KETENTUAN TUGAS: Perbarui bagian kutipan teks di bawah yang diawali kata-kata "Manajer Kampanye Hutan" dan diakhiri "Suara.com, Selasa (11/3/2025).". Tulis ulang bagian itu dan ganti "maksimal" dengan "optimal".

++++ KUTIPAN TEKS

Suara.com - LANGKAH Menteri Kehutanan Raja Juli Antoni yang menempatkan 11 koleganya dari Partai Solidaritas Indonesia dalam struktur Operation Management Office (OMO) Indonesia's Forestry and Other Land Use atau FOLU Net Sink 2030 menuai kritik keras. Selain dinilai nepotis, struktur kepengurusan yang tidak berdasar profesionalisme itu dikhawatirkan akan membuat FOLU Net Sink 2030 sulit mencapai tujuan.
Manajer Kampanye Hutan dan Kebun WALHI, Uli Arta Siagian mengatakan, struktur kepengurusan Indonesia’s FOLU Net Sink 2030 semestinya diisi profesional yang memang mengetahui persoalan kehutanan dan iklim. Bukan justru diisi orang-orang berlatarbelakang politisi.
“Saya tidak bisa membayangkan mereka (11 kader PSI) bisa bekerja secara maksimal. Kami justru curiga mereka diposisikan untuk mengurusi perdagangan karbon,” kata Uli kepada Suara.com, Selasa (11/3/2025).

++++++++
++++ DATA YANG DIBERIKAN

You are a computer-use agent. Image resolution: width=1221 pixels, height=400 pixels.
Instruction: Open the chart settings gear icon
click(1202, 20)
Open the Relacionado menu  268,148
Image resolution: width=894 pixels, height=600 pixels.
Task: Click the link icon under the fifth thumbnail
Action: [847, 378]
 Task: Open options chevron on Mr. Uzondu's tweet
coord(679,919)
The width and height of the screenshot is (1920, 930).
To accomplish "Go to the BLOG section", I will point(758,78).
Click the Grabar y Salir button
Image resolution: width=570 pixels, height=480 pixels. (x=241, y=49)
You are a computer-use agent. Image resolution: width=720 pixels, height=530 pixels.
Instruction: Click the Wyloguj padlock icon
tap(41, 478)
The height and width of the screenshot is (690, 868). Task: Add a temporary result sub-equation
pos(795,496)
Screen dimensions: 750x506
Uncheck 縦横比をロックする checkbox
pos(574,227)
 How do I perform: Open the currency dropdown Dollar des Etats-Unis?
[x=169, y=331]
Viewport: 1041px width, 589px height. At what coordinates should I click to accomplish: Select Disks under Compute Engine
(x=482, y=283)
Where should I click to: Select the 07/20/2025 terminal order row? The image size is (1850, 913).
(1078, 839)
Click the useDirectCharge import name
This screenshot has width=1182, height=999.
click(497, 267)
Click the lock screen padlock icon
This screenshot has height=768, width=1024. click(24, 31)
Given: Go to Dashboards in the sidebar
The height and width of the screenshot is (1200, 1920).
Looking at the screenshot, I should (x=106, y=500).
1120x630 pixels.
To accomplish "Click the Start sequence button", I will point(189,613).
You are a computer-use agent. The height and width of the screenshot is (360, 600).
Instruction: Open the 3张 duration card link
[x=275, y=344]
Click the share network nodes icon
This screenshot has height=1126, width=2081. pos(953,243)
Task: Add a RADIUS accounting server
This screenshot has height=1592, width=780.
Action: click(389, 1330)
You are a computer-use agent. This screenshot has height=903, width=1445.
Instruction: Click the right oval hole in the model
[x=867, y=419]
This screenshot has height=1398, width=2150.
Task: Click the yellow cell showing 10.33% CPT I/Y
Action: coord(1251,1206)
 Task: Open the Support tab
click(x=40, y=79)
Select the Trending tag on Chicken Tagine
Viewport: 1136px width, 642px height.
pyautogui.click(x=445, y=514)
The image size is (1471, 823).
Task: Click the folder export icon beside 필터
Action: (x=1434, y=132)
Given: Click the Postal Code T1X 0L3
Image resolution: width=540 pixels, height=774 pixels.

++++++++

JAWABAN TERTULIS:
Manajer Kampanye Hutan dan Kebun WALHI, Uli Arta Siagian mengatakan, struktur kepengurusan Indonesia’s FOLU Net Sink 2030 semestinya diisi profesional yang memang mengetahui persoalan kehutanan dan iklim. Bukan justru diisi orang-orang berlatarbelakang politisi.
“Saya tidak bisa membayangkan mereka (11 kader PSI) bisa bekerja secara optimal. Kami justru curiga mereka diposisikan untuk mengurusi perdagangan karbon,” kata Uli kepada Suara.com, Selasa (11/3/2025).